## Data Preprocessing

In [1]:
import pandas as pd 
import numpy as np
from sklearn.pipeline import Pipeline
from sklearn.preprocessing import MinMaxScaler, OneHotEncoder

In [2]:
sudoku = pd.read_csv("sudoku.csv")

In [3]:
sudoku.head()

Unnamed: 0,puzzle,solution
0,0700000430400096108006349000940520003584600200...,6795182435437296188216349577943521863584617292...
1,3010865040465210705000000014008000020803479000...,3719865248465213795924738614638197522853479167...
2,0483015603600080909106700030200009355090102006...,7483915623652487919126754834217869355894132766...
3,0083170000042051090000400703271609049014500000...,2983176457642851391539462783271689549814537266...
4,0408906300001368208007405190004670524500207002...,1428956379751368248367425193984671524513287962...


In [4]:
sudoku.describe()

Unnamed: 0,puzzle,solution
count,9000000,9000000
unique,9000000,9000000
top,0700000430400096108006349000940520003584600200...,6795182435437296188216349577943521863584617292...
freq,1,1


In [5]:
sampled_sudoku = sudoku.sample(n = 100000, random_state = 24)

In [6]:
sampled_sudoku.describe()

Unnamed: 0,puzzle,solution
count,100000,100000
unique,100000,100000
top,0070400398020000640401000570092643183019070000...,1576428398925731646431892575792643183819576424...
freq,1,1


## Initial Model

In [7]:
puzzles = np.array([list(p) for p in sampled_sudoku['puzzle']], dtype=np.int8)
solutions = np.array([list(s) for s in sampled_sudoku['solution']], dtype=np.int8)

In [8]:
puzzles = puzzles.reshape(-1, 9, 9)
solutions = solutions.reshape(-1, 9, 9)

In [9]:
puzzles.shape

(100000, 9, 9)

In [10]:
solutions.shape

(100000, 9, 9)

In [3]:
pipeline = Pipeline([
    ('normalization', MinMaxScaler(feature_range = (0,1))),
    ('one_hot_encoding', OneHotEncoder(categories = [range(1,10)], sparse_output = False))
])

In [15]:
puzzles_flat = puzzles.reshape(puzzles.shape[0], -1)
puzzles_normalized = pipeline.named_steps['normalization'].fit_transform(puzzles_flat)
puzzles_normalized = puzzles_normalized.reshape(puzzles.shape)

In [16]:
solutions_flat = solutions.reshape(-1, 1)
solutions_onehot = pipeline.named_steps['one_hot_encoding'].fit_transform(solutions_flat)
solutions_onehot = solutions_onehot.reshape(solutions.shape[0], 9, 9, 9)

In [4]:
import torch
import torch.nn as nn

In [5]:
import torch.optim as optim
from torch.utils.data import Dataset, DataLoader, TensorDataset
from sklearn.model_selection import train_test_split

In [32]:
train_puzzles, test_puzzles, train_solutions, test_solutions = train_test_split(
    puzzles_normalized, solutions_onehot, test_size=0.1, random_state=42
)

train_puzzles_tensor = torch.tensor(train_puzzles, dtype=torch.float32).unsqueeze(1)
test_puzzles_tensor = torch.tensor(test_puzzles, dtype=torch.float32).unsqueeze(1)

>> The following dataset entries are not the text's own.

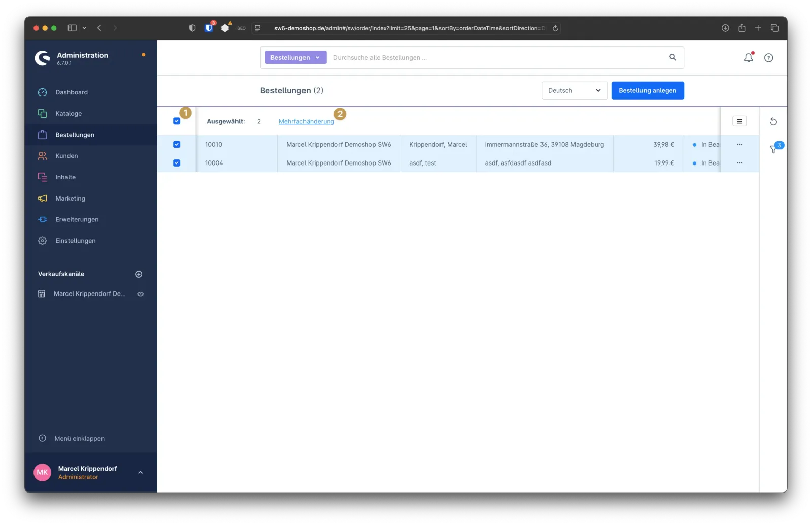Deselect order 10010 checkbox
Screen dimensions: 812x525
(177, 144)
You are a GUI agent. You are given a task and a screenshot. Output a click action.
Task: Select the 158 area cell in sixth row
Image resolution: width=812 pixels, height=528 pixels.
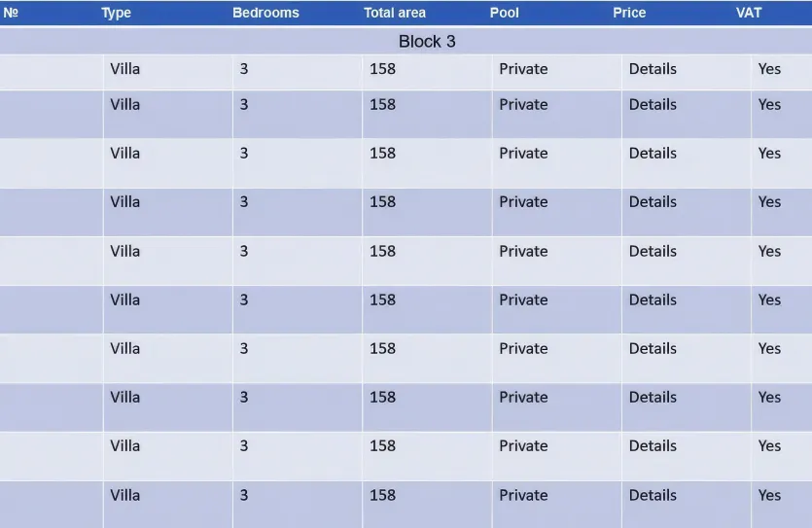(383, 299)
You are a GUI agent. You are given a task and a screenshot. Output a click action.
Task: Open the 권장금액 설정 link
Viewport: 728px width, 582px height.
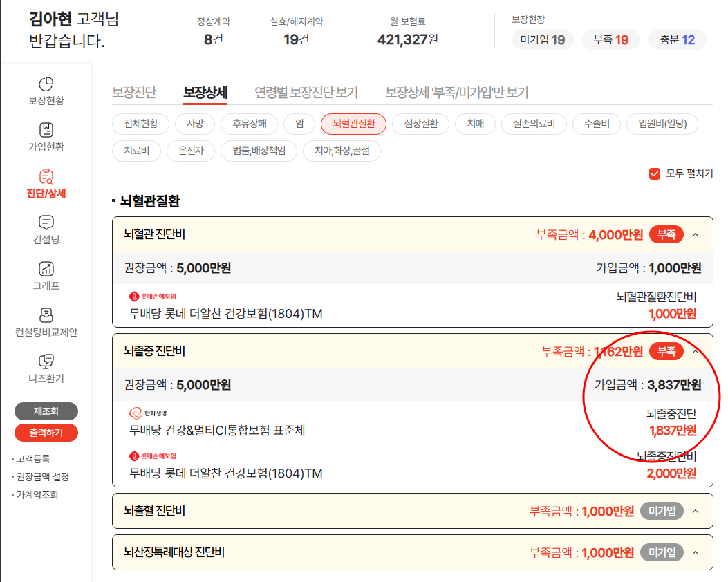tap(43, 477)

train_solutions_tensor = torch.tensor(train_solutions, dtype=torch.float32).permute(0, 3, 1, 2)
test_solutions_tensor = torch.tensor(test_solutions, dtype=torch.float32).permute(0, 3, 1, 2)

In [33]:
train_dataset = TensorDataset(train_puzzles_tensor, train_solutions_tensor)
test_dataset = TensorDataset(test_puzzles_tensor, test_solutions_tensor)

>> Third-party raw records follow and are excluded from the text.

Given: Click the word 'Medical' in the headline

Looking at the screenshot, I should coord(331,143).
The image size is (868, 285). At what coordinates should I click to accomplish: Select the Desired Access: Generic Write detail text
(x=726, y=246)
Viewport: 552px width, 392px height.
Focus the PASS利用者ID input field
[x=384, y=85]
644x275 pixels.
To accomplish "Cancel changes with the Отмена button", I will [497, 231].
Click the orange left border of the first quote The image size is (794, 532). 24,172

train_loader = DataLoader(train_dataset, batch_size=64, shuffle=True)
test_loader = DataLoader(test_dataset, batch_size=64)

In [34]:
class SudokuSolverCNN(nn.Module):
    def __init__(self, num_layers=16):
        super(SudokuSolverCNN, self).__init__()
        self.layers = nn.ModuleList()
        
        self.layers.append(nn.Conv2d(1, 512, kernel_size=3, padding=1))
        

        for i in range(num_layers - 2):
            self.layers.append(nn.Conv2d(512, 512, kernel_size=3, padding=1))
            self.layers.append(nn.BatchNorm2d(512))
            self.layers.append(nn.ReLU())
        
        self.final = nn.Conv2d(512, 9, kernel_size=1)
        
    def forward(self, x):
        for layer in self.layers:
            x = layer(x)
        x = self.final(x)
        return x

In [None]:
def create_sudoku_cnn_pipeline():
    return nn.Sequential(
        nn.Conv2d(1, 512, kernel_size=3, padding=1),
        nn.BatchNorm2d(512),
        nn.ReLU(),
        *[nn.Sequential(
            nn.Conv2d(512, 512, kernel_size=3, padding=1),
            nn.BatchNorm2d(512),
            nn.ReLU()
        ) for _ in range(14)],
        nn.Conv2d(512, 9, kernel_size=1),
    )

model = create_sudoku_cnn_pipeline()

In [16]:
device = torch.device("cuda" if torch.cuda.is_available() else "cpu")

In [17]:
device

device(type='cuda')

In [30]:
model = create_sudoku_cnn_pipeline().to(device)
criterion = nn.CrossEntropyLoss()
optimizer = optim.Adam(model.parameters(), lr=0.001)

num_epochs = 10
for epoch in range(num_epochs):
    model.train()
    for puzzles, solutions in train_loader:
        puzzles, solutions = puzzles.to(device), solutions.to(device)
        optimizer.zero_grad()
        outputs = model(puzzles)
        loss = criterion(outputs, solutions)
        loss.backward()
        optimizer.step()
    
model.eval()
correct_cells = 0
total_cells = 0
with torch.no_grad():
    for puzzles, solutions in test_loader:
        puzzles, solutions = puzzles.to(device), solutions.to(device)
        outputs = model(puzzles)
        
        _, predicted = torch.max(outputs, 1)
        _, labels = torch.max(solutions, 1)
        
        total_cells += labels.numel()
        correct_cells += (predicted == labels).sum().item()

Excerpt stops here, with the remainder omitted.